Menurut Prof. H.A.R. Tilar tamatan Sekolah Guru (SPG, PGSD, atau FKIP, IKIP) bukan bodoh, tetapi tidak bisa mengajar. Bukan salah yang bersangkutan, tetapi salah system Pendidikan Guru. Sejak zaman Hindia Belanda, sampai dibubarkannya semua lembaga Pendidikan Guru, lembaga Pendidikan Tenaga Pendidik (LPTK) diselenggarakan dengan dua asumsi yang keliru. Pertama makin tinggi sekolah, makin complicated ilmu, oleh karena itu sekolah rendah memerlukan guru rendah dan sekolah tinggi memerlukan tamatan sekolah tinggi. Kedua, di SD guru mengajarkan ilmu sederhana, di sekolah tinggi, mengajarkan ilmu makin tinggi. Oleh karena itu guru SD cukup berpendidikan 3 tahun di atas SD. Demikian selanjutnya guru SLTP, mendapat guru SLTP plus tiga tahun.[5]

Selama masih ada kesenjangan antara hasil pendidikan dengan kebutuhan tenaga kerja, ada kesenjangan harapan akan prestasi yang ada, selama itu pula problema pendidikan senantiasa dibicarakan dan gaung tuntutan pembaharuan pendidikan akan terus bergema. Ada dua pendekatan yang dapat digunakan membedah problem kependidikan: macrocosmic dan microcosmic. Macrocosmic merupakan pendekatan yang bersifat makro, di mana proses pendidikan dianalisis dalam kerangka yang lebih luas. Dalam arti, proses pendidikan harus dianalisis dalam kaitannya dengan proses di bidang lain. Sebab proses pendidikan tidak bisa dipisahkan dari lingkungan, baik politik, ekonomi, agama, budaya, dan sebagainya. Oleh karenanya pendekatan ini menekankan bahwa usaha-usaha memecahkan problema di bidang pendidikan tidak ada artinya kalau tidak dikaitkan dengan perbaikan dan penyesuaian di bidang lain.[6]

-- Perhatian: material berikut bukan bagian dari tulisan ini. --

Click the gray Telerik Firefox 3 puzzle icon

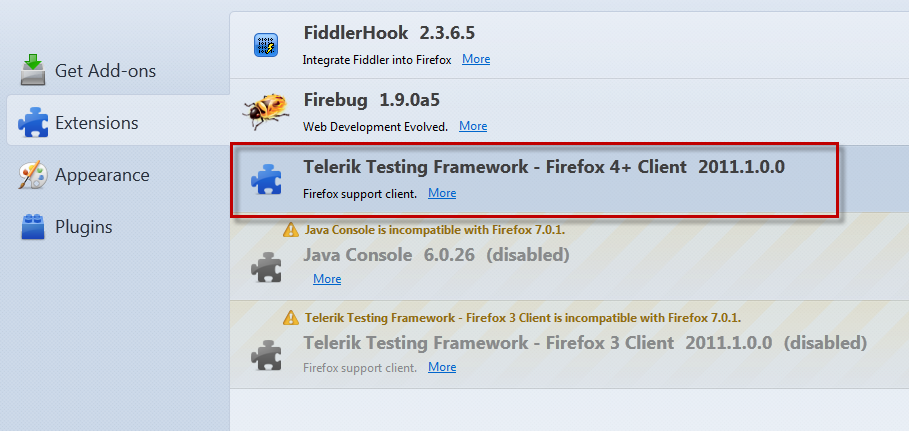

Pendekatan microcosmic melihat pendidikan sebagai suatu kesatuan unit yang hidup di mana terdapat interaksi di dalam dirinya sendiri. interaksi yang terjadi tersebut berupa proses belajar mengajar yang terdapat di kelas. Pendekatan ini memandang interaksi guru dan murid merupakan faktor pokok dalam pendidikan. Oleh karenanya, menurut pendekatan mikro ini, perbaikan kualitas pendidikan hanya akan berhasil kalau ada perbaikan proses belajar mengajar atau perbaikan dalam bidang keguruan.[7]

Teori Sosiologi Kritis (Critical Sociology) cukup relevan untuk mengatasi bagaimana pendidikan tidak menghasilkan pengangguran intelektual (terpelajar), menurut teori ini pendidikan harus dikelola secara adil seluruh lapisan sosial di masyarakat harus mendapat peluang yang sama dalam memperoleh pendidikan. Teori ini juga berpendapat bahwa anggaran pendidikan di suatu Negara harus diberi porsi yang besar dari anggaran belanja negaranya, dan berhasil meningkatkan kemajuan ekonomi negaranya secara signifikan.[8]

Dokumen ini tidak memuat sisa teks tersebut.